◆ **TEKSTFRAGMENT**:
---

Aangepaste medische verzorging in de fabriekskliniek Arbeiders die in 2000 voor het Like Cutting Bamboo rapport werden geïnterviewd, stelden dat de veel geroemde gratis klinieken in deze fabrieken eerder functioneerden als controleinstrumenten dan als middel om de gezondheid van de arbeiders te bevorderen. Dat wordt geïllustreerd door de manier waarop verhinderd wordt dat arbeidsters menstruatieverlof nemen. Volgens de Indonesische wet hebben vrouwen het recht om voor een bepaalde tijd onbetaald verlof te nemen wanneer ze hun maandstonden hebben. Fabrieksarbeidsters die lange uren moeten staan of zitten in de fabriek en die zich geen geneesmiddelen kunnen veroorloven om hun ongemakken te verlichten, hebben dit verlof soms nodig wanneer ze bijzonder erge maandstonden doormaken. Arbeidsters van twee fabrieken meldden dat, vooraleer zij dit verlof konden nemen, ze verplicht waren naar de fabriekskliniek te gaan om zich aan een medisch onderzoek door fabrieksdokters te onderwerpen om te bewijzen dat ze hun maandstonden hadden. Deze vernederende procedure had tot gevolg dat zeer weinig arbeidsters dit verlof namen. Tegen januari 2002 had één van de fabrieken die praktijk stopgezet. Nu kan men daar en in de meeste andere fabrieken relatief gemakkelijk menstruatieverlof nemen. Maar alhoewel het beleid in de Nikomas fabriek officieel veranderd is, moeten vrouwen die menstruatieverlof willen nemen nog altijd hun onderbroekje uittrekken voor vrouwelijke fabrieksdokters. Slechts weinig arbeidsters zijn bereid deze vernedering te ondergaan en nemen dus dit verlof niet. Op één gebied was er volgens alle arbeiders vooruitgang: het bekomen van ziekteverlof. In het verleden hadden arbeiders het enorm moeilijk om ziekteverlof te krijgen. Er werd grote druk op hen uitgeoefend om te blijven werken, zelfs als ze zeer ziek waren. De voor dit rapport geïnterviewde arbeiders verklaarden dat de situatie op dit vlak beduidend verbeterd was. Alhoewel in sommige fabrieken de arbeiders moeten blijven werken tot ze relatief ernstig ziek zijn, zijn de werkgevers toch inschikkelijker met het toestaan van ziekteverlof als ze een doktersattest hebben.
Blootstelling aan hitte en lawaai In de groepsinterviews wezen een aantal arbeiders op de hitte en het lawaai, problemen die het werk op hun afdeling uiterst onaangenaam maakten. Inspecties ter plaatse zijn nodig om na te gaan of de betrokken hitte- en lawaainiveaus zo hoog zijn dat ze een gevaar vormen voor de gezondheid van de arbeiders.

---

◆ **VERZAMELD MATERIAAL**:
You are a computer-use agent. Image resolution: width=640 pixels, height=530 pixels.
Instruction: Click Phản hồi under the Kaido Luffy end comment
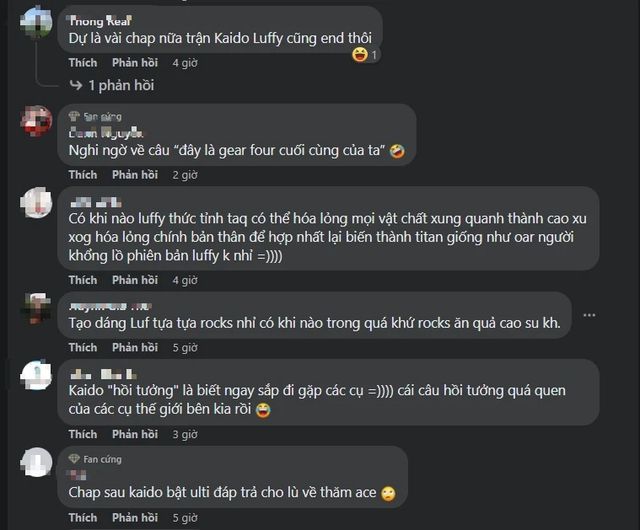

---

◆ **WAT GEVRAAGD WORDT**:
(A) Tegen wanneer had één van de fabrieken volgens het tekstfragment het verplichte medische onderzoek voor menstruatieverlof stopgezet?
(B) Neem uit het tekstfragment woord voor woord de passage over die begint bij "Blootstelling aan hitte" en eindigt bij "van de arbeiders.".
Baseer je uitsluitend op het tekstfragment.

◆ **SCHRIFTELIJKE ANTWOORDEN**:
(A) Tegen januari 2002.

(B)
Blootstelling aan hitte en lawaai In de groepsinterviews wezen een aantal arbeiders op de hitte en het lawaai, problemen die het werk op hun afdeling uiterst onaangenaam maakten. Inspecties ter plaatse zijn nodig om na te gaan of de betrokken hitte- en lawaainiveaus zo hoog zijn dat ze een gevaar vormen voor de gezondheid van de arbeiders.